Amor y amistad como principios de vida...

  Ante la pregunta ¿cuáles son los valores de su vida familiar que ha trasladado al trabajo social en el club Rotary Catatumbo?, el también voluntario de la Sociedad Anticancerosa de Venezuela respondió sin dudar “el amor por la amistad. Yo he predicado lo que he podido practicar, la amistad para mí es un apostolado”. En este sentido, Harold Zavala se considera amigo de todas las personas que integran el club, pero menciona a tres con especial cariño: José Francisco Maradey, Roberto Ramírez y Junior Moussa.



   Otro aporte fundamental ha sido la alegría, “la alegría de sentirse en compañía de gente que hace todo lo que nos dicen nuestros padres, todo lo que nos dicen nuestros antecesores, quienes nos formaron: haz el bien y no acates a quien. Todas esas cosas las tenemos desde que éramos pequeñitos, la bondad que aprendimos también de nuestros padres y la que aprendemos en el Rotary, dar de sí antes de pensar en sí, como decía Paul Harris”.

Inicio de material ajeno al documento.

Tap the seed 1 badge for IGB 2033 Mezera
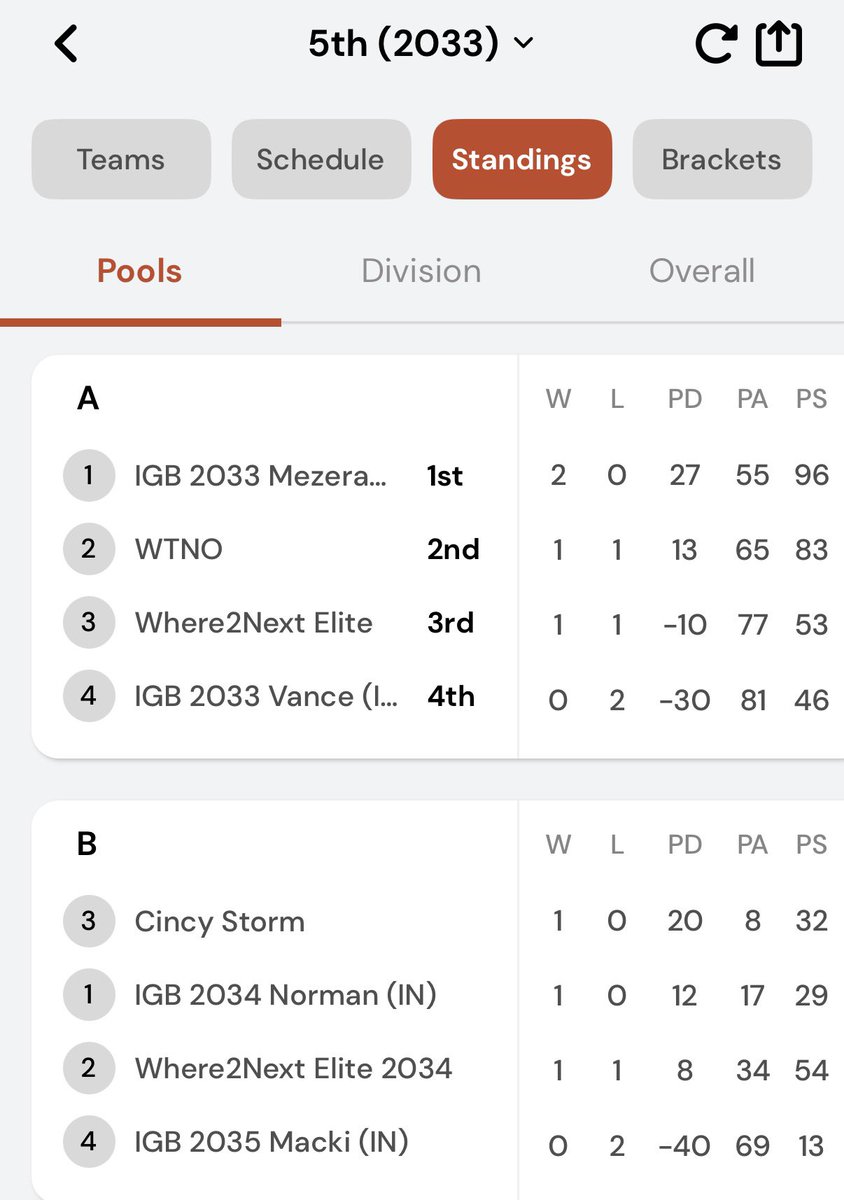The width and height of the screenshot is (844, 1200). tap(88, 475)
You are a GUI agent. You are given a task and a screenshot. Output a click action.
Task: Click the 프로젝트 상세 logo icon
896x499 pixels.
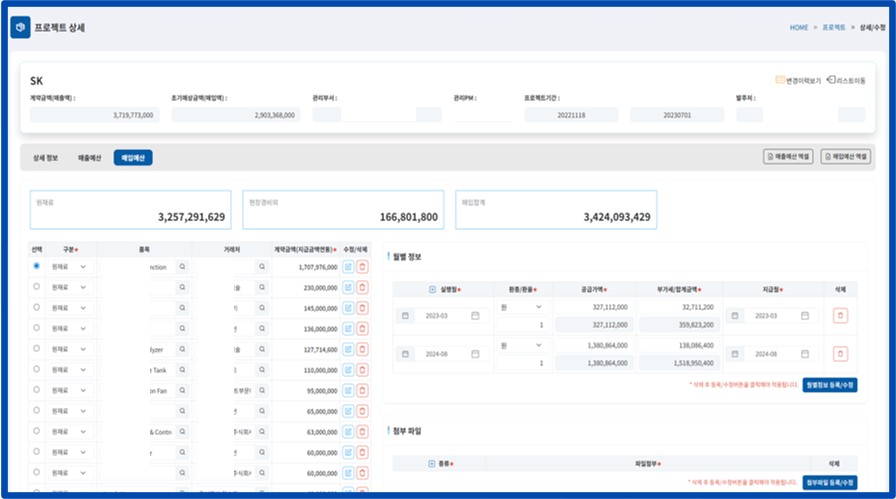coord(20,28)
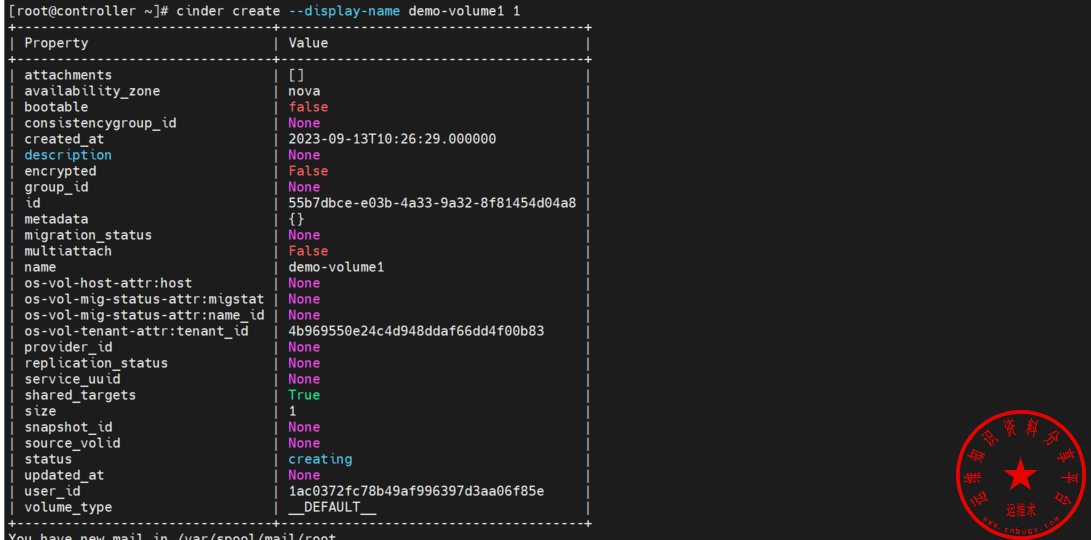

   La renovación en todo equipo humano permite adaptarse a nuevas realidades y continuar avanzando hacia la meta en común, de allí que Zavala enfatiza en la necesidad de contagiar con nuevas fuerzas a quienes conforman Rotary Catatumbo, “el entusiasmo no lo puedo perder y decir que estoy viejo. A mí me pueden llamar para tocar en un evento del club y me siento halagado. Por eso tú ves que los rotarios hacemos actividades de compañerismo, porque se quiere lo que se tiene cerca, lo que se ve, lo que se toca”.

  Y dentro de esa dinámica la comunicación es un pilar, no solo a lo interno del grupo para mantener la cohesión, sino también a lo externo, como proyección de información y de imagen pública. Haciendo gala de su rol de periodista y locutor nos recuerda que el trabajo de Rotary Catatumbo debe darse a conocer para captar fondos y aumentar la membresía, “lo que no se conoce no se quiere, te enamoras de alguien porque lo viste y lo sigues viendo y te agrada la compañía de él. Esto es como un enamoramiento de lo que se hace. Se siente porque se hace. Todos los rotarios trabajamos para garantizar el sustento diario, todos tenemos compromisos pero el entusiasmo es el que nos motiva a seguir con la labor social”.  

   De ese modo alza la bandera del amor como fuerza impulsora dadora de vida, la misma que durante 53 años de matrimonio con su esposa Velvet le permitió conformar una familia y procrear cinco hijos: tres mujeres y dos hombres, extendiendo su legado hasta los nietos. “Por amor seguimos estando en Rotary”, ratifica. 

  Finalmente le hace un llamado al resto del club Catatumbo: “no pierdan nunca el rumbo porque el rayo siempre va a iluminar y sanear, igual que lo hace con la atmósfera, que sanea todas las impurezas que todos los seres humanos del planeta le echan a la atmósfera, el relámpago del Catatumbo solito brilla y vibra para que eso se quede limpio. Así debemos ser los de Rotary Catatumbo, es deber de nosotros incentivar el interés para que el amor nunca decaiga. Mientras viva sigo siendo rotario”.